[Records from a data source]
★ ★ ★ ★ ★ ★ ★
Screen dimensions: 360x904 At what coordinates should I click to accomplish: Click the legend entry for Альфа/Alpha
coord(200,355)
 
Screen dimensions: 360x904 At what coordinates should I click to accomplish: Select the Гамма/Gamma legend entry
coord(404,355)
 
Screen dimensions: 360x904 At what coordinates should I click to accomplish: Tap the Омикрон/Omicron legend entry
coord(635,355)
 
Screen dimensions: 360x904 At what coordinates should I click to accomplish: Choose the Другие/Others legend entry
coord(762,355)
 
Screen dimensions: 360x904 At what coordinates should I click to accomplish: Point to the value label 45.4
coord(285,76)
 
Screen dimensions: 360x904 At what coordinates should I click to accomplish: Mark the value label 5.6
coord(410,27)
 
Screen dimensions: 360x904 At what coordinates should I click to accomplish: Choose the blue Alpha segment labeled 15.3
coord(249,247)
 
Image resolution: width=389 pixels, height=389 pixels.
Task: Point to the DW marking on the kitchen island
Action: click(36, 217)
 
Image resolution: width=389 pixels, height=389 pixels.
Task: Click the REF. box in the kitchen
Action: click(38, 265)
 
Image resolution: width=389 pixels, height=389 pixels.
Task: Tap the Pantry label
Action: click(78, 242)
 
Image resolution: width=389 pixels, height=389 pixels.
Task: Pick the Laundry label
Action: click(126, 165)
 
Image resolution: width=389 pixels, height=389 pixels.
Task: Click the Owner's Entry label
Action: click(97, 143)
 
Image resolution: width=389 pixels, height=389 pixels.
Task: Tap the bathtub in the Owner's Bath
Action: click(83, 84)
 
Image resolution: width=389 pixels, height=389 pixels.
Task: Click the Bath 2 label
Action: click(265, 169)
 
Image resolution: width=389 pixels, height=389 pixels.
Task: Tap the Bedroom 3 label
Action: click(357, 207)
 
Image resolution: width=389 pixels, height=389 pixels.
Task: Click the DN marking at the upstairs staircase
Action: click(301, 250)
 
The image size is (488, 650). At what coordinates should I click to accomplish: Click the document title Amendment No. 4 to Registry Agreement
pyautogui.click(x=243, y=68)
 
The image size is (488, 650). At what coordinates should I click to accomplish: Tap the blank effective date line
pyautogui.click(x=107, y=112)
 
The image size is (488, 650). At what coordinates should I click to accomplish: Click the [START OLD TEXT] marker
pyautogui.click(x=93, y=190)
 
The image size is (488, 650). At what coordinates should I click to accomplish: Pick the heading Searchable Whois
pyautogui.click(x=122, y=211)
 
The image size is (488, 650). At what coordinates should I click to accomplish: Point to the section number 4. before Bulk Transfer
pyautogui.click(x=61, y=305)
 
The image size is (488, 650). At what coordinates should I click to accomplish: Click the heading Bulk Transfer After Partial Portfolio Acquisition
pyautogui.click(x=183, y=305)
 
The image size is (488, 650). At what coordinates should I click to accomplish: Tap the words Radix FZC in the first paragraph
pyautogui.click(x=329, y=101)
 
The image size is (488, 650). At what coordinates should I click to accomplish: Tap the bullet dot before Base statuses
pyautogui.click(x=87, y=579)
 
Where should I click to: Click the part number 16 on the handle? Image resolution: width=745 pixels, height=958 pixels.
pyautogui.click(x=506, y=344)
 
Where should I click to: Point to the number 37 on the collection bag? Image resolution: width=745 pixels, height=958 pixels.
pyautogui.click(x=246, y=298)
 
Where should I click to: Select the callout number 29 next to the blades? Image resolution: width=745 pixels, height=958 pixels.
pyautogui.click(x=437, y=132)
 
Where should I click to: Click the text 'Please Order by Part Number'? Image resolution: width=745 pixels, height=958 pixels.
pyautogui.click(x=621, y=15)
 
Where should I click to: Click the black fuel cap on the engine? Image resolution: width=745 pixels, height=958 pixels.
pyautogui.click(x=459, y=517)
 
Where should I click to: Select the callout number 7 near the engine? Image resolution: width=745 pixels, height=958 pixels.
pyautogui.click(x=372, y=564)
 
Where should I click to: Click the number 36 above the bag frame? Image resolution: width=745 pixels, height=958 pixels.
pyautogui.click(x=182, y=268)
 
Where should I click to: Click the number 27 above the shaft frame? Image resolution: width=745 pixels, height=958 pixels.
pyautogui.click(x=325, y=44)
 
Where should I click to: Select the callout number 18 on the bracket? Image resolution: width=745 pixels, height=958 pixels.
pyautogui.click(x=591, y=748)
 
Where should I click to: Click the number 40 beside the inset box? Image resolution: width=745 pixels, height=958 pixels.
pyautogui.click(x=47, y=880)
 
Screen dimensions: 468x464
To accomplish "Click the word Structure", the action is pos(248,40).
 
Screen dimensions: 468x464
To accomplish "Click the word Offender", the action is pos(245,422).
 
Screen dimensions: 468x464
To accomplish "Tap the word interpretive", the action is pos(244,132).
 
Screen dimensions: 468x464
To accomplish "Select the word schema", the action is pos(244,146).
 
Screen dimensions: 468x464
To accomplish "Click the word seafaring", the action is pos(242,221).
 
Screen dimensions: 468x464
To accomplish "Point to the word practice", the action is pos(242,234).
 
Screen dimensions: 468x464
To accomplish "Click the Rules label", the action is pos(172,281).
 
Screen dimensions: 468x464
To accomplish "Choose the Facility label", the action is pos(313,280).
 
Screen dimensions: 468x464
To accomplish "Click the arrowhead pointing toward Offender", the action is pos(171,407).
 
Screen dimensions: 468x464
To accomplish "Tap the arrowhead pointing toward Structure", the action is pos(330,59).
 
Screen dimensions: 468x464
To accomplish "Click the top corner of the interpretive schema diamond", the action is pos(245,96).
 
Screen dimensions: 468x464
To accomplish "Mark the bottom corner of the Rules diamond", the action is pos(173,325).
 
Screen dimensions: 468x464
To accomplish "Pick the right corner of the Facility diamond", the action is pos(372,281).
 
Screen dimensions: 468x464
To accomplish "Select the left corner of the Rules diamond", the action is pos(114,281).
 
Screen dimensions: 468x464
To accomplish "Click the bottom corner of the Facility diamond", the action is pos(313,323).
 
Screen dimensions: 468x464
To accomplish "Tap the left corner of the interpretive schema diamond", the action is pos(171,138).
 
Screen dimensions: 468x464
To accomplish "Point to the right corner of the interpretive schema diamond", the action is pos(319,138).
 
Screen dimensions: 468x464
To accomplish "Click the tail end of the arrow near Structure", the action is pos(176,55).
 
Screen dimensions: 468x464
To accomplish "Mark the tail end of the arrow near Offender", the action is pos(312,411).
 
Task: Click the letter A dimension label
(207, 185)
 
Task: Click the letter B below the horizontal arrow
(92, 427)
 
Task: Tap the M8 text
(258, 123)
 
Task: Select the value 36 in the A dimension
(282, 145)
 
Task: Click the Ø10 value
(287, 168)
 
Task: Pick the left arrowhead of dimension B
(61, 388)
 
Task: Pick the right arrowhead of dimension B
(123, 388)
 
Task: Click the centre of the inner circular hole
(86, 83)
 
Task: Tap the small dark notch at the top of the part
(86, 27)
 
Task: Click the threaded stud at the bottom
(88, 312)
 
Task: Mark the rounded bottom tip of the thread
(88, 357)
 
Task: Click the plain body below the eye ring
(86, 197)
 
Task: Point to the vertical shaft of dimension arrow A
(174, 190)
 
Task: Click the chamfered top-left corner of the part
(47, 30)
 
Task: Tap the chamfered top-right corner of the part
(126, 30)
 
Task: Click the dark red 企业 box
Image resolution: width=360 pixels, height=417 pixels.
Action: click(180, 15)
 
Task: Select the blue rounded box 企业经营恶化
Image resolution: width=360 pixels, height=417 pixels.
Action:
★ ★ ★ ★ ★ ★ ★
◆ Work to be completed ◆
Put the items from the line with "Where should I click to: Click the text" up to and including the line with "pyautogui.click(x=372, y=564)" into a numbered list, leaving out blank lines.

◆ Exercise response ◆
1. Where should I click to: Click the text 'Please Order by Part Number'? Image resolution: width=745 pixels, height=958 pixels.
2. pyautogui.click(x=621, y=15)
3. Where should I click to: Click the black fuel cap on the engine? Image resolution: width=745 pixels, height=958 pixels.
4. pyautogui.click(x=459, y=517)
5. Where should I click to: Select the callout number 7 near the engine? Image resolution: width=745 pixels, height=958 pixels.
6. pyautogui.click(x=372, y=564)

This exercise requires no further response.